Pongamos delante de los ojos el olvido y engaño miserable en que viven los hijos de Adán — descuidan de cosa tan importante como lo es la vida eterna. Y viven así descuidados, mientras que todo el tiempo se ven amenazados con el paso a la eternidad sin estar preparados. Y no distan de ella más espacio de dos dedos — como dijo un filósofo. He aquí: ¿Qué separa a los navegantes de la muerte, sino el grueso de una tabla? ¿Qué separa al colérico de la eternidad, sino el filo de una espada? ¿Qué hay del soldado a su fin, sino cuanto puede alcanzar una bala? ¿Qué hay del ladrón a la horca, sino la distancia que hay entre el patíbulo y la cárcel? Finalmente, ¿qué distancia le separa al más sano y robusto de la eternidad, sino la distancia que hay entre la vida y la muerte? Y la muerte es muy cercana, pues tantas veces sucede repentinamente. Por lo tanto su venida siempre debe esperarse.

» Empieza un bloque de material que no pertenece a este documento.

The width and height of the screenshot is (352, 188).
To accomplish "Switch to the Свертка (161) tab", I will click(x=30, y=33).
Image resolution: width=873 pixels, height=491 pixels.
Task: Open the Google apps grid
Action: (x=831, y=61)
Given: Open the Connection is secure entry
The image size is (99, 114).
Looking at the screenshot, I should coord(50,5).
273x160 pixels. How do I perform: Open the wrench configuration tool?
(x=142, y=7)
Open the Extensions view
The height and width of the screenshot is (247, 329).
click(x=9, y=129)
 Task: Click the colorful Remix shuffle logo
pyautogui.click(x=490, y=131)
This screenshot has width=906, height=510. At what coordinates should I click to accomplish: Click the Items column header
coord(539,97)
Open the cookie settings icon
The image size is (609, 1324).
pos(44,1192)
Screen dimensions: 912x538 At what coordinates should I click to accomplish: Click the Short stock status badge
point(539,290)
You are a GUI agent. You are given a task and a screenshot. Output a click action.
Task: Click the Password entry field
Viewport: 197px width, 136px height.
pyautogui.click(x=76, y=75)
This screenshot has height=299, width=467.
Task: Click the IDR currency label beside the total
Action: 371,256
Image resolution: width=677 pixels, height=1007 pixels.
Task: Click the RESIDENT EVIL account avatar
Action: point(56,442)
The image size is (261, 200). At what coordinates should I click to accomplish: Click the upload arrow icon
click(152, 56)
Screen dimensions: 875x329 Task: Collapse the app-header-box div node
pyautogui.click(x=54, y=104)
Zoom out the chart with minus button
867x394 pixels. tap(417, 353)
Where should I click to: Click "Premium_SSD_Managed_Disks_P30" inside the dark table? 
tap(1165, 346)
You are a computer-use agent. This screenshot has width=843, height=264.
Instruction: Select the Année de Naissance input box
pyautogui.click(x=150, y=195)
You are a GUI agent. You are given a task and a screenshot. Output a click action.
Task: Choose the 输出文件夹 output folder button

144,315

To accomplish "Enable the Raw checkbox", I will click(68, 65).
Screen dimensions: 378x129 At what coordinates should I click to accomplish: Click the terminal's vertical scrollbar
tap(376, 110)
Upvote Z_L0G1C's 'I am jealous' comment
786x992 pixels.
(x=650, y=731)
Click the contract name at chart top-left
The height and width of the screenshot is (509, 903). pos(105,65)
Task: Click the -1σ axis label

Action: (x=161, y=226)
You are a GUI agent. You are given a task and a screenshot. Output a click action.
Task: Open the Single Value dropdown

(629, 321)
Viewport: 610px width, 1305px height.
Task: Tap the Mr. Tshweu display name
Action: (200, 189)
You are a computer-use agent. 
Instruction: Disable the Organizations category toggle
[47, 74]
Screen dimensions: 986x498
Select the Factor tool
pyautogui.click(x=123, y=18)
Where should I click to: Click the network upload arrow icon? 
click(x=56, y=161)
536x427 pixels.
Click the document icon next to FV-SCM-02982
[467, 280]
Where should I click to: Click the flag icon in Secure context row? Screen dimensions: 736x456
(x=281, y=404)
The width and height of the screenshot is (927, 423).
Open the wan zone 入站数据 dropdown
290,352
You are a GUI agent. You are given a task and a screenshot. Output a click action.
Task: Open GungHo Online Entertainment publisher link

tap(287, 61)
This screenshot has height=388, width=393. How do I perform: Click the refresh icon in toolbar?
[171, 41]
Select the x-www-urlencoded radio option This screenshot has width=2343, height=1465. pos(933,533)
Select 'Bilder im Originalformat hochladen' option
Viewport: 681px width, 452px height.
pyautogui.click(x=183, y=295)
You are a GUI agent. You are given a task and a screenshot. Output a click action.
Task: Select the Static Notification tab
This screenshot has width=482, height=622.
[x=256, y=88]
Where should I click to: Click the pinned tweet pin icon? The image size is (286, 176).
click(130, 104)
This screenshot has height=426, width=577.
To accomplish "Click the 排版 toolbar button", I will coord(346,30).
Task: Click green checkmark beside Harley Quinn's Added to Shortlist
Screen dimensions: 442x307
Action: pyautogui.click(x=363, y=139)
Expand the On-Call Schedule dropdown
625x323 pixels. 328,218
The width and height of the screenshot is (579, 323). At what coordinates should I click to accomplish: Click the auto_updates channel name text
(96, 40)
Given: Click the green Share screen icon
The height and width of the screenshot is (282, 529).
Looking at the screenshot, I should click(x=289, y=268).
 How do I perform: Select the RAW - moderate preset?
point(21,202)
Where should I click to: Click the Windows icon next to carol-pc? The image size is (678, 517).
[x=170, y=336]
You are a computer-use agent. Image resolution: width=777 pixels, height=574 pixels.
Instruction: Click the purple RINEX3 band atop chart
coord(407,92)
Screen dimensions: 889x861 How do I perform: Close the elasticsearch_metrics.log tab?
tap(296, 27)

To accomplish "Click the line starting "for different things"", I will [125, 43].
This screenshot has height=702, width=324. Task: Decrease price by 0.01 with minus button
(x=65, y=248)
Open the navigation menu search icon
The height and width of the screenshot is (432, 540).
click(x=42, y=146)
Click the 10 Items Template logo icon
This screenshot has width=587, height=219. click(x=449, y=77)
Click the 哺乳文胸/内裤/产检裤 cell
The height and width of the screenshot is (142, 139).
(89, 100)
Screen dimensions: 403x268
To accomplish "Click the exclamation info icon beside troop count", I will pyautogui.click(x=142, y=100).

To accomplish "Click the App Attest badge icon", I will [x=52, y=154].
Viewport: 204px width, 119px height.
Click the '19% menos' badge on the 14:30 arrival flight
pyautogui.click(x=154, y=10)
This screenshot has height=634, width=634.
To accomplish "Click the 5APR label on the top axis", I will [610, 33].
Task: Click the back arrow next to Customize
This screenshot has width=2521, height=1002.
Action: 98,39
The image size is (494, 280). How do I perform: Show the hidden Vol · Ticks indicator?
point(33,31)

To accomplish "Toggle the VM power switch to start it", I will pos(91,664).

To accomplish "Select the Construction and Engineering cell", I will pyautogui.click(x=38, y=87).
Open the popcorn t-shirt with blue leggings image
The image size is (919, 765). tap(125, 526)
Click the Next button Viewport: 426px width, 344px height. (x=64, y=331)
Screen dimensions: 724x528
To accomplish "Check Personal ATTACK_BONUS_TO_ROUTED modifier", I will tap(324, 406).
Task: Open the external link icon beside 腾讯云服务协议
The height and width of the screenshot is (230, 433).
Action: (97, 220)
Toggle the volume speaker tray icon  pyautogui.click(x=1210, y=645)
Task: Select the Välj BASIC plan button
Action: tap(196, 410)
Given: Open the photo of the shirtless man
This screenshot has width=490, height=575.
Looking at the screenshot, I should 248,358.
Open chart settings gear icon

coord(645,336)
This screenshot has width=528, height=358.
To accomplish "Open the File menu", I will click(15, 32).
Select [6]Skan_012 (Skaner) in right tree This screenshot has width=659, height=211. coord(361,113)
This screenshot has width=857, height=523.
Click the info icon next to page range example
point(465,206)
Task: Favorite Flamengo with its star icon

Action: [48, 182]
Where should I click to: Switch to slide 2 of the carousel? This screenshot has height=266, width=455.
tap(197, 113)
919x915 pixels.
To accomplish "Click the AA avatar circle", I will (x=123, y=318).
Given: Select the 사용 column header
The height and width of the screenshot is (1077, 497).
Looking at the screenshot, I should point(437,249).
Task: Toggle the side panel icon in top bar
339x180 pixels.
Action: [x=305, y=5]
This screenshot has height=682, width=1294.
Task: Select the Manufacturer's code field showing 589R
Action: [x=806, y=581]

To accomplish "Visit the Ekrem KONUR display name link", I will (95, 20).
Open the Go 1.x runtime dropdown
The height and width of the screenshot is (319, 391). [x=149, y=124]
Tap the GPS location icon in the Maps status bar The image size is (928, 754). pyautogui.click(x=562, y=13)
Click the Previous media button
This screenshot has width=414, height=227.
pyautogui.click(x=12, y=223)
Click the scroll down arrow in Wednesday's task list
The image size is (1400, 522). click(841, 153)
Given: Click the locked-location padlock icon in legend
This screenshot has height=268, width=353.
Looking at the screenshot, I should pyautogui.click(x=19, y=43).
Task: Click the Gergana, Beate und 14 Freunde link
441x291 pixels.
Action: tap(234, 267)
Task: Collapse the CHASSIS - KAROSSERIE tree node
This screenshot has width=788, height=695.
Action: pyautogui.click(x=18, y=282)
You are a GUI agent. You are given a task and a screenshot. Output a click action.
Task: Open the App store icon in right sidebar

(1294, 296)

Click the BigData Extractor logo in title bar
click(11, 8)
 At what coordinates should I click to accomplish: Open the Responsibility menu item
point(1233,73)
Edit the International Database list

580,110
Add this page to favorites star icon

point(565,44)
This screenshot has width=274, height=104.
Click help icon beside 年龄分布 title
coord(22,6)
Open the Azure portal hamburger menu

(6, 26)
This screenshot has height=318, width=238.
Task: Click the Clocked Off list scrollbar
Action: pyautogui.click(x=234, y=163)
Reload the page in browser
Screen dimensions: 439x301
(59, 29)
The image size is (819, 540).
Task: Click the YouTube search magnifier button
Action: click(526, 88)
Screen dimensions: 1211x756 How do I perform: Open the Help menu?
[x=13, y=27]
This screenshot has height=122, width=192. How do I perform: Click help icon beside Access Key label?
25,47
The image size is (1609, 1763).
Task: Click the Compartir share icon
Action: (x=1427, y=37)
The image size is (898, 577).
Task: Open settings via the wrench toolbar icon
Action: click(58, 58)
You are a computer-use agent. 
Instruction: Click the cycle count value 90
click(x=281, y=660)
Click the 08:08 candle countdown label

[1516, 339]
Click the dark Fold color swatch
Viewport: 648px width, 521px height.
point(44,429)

Rev. Juan Eusebio Nieremberg

Lorenzo Surio, en la Vida de San Usualdo, obispo, relata lo siguiente:

 

«Cierto monje sacristán de una iglesia se ocupaba en decorarla con alfombras para una fiesta. Para poner una colgadura se subió a lo alto de una escalera. Entonces se le enredó el paño entre los pies. Cayó sobre el enlosado del pavimento. Dio tan terrible golpe que en el mismo acto quedó muerto.

 

El santo obispo se puso en oración rogando a Dios por el alma de aquel religioso. Mandó que todos los monjes sacerdotes de aquel monasterio celebraran misas y ayunaran por él. Así lo hicieron de muy buena gana, doliéndose de la desastrada muerte de su hermano.

 

Estando el obispo en oración, se le apareció el difunto. Entonces el santo prelado le preguntó:

 

—Dime, hermano, ¿cómo te va?

 

A lo que aquél contestó:

 

—Padre, hasta ayer me fue mal, porque he padecido grandes tormentos. Pero ayer envió Dios un ángel al purgatorio y me sacó de allí. Ahora me voy al cielo a gozar de Dios. Me ha mandado el Señor venir a darte gracias por los grandes favores que me has hecho. Gracias por la caridad que has tenido conmigo en hacer con tanta dedicación los sufragios de ayunos, oraciones, limosnas. Y especialmente te estoy agradecido por la ofrenda de las misas que todos tus religiosos sacerdotes celebraron por librarme del fuego del purgatorio. Me manda el Señor darte gracias por todos estos beneficios.»

 

Cfr. rev. José Coll, Clamores de ultratumba, Barcelona 1900, págs. 378-379.